_What you will do_:
Pictures in the entries below are excluded; copy only the lines from the one containing "The height and" to the one containing "Click the 适用 label", both included.
══ Provided entries ══
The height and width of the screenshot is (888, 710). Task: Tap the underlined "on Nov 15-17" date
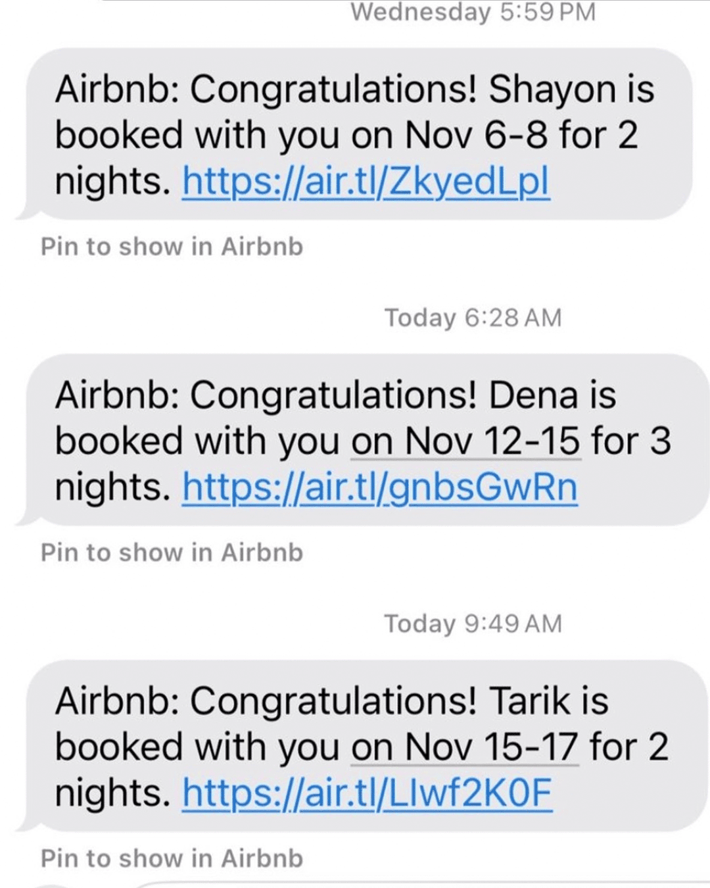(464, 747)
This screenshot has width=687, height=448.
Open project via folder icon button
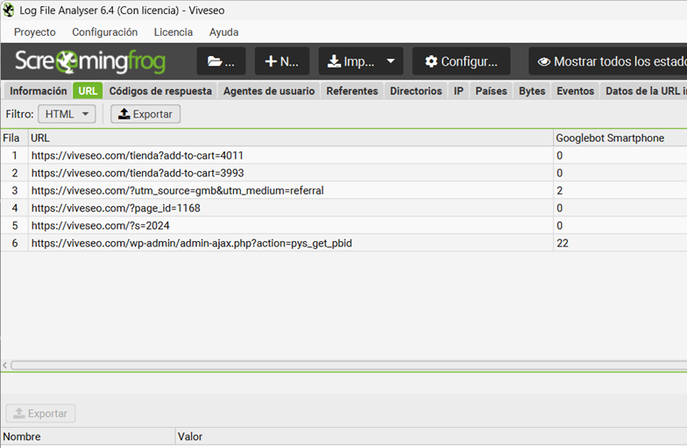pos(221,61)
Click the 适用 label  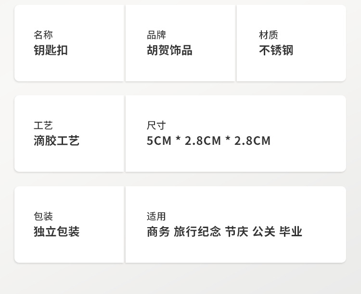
═══
══ Provided entries ══
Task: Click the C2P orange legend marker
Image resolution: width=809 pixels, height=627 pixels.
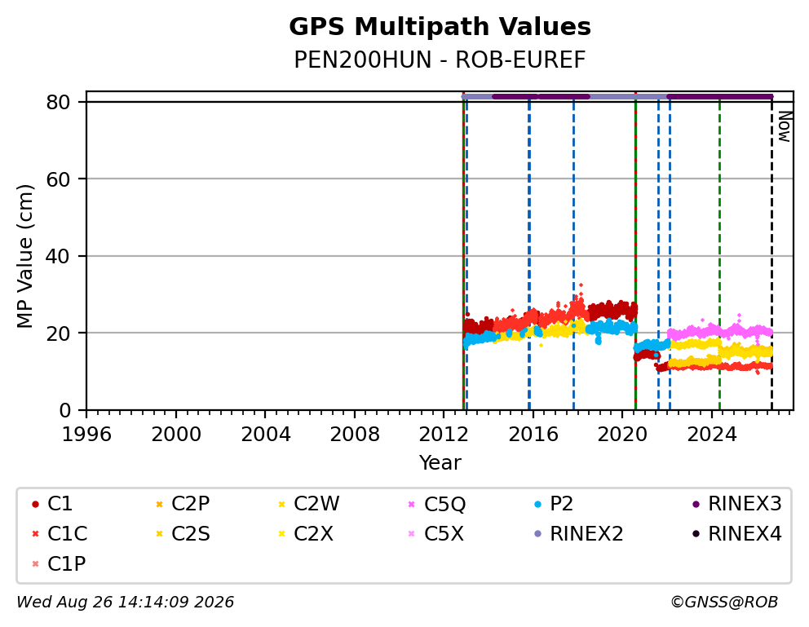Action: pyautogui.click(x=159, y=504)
═══
══ Provided entries ══
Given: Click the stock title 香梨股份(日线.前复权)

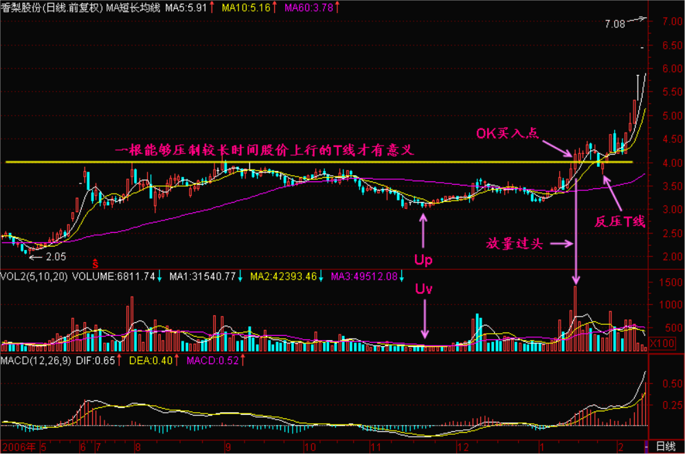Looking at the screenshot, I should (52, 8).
═══
_Response below_:
The height and width of the screenshot is (888, 710). Task: Tap the underlined "on Nov 15-17" date
(464, 747)
This screenshot has width=687, height=448.
Open project via folder icon button
pos(221,61)
Click the 适用 label  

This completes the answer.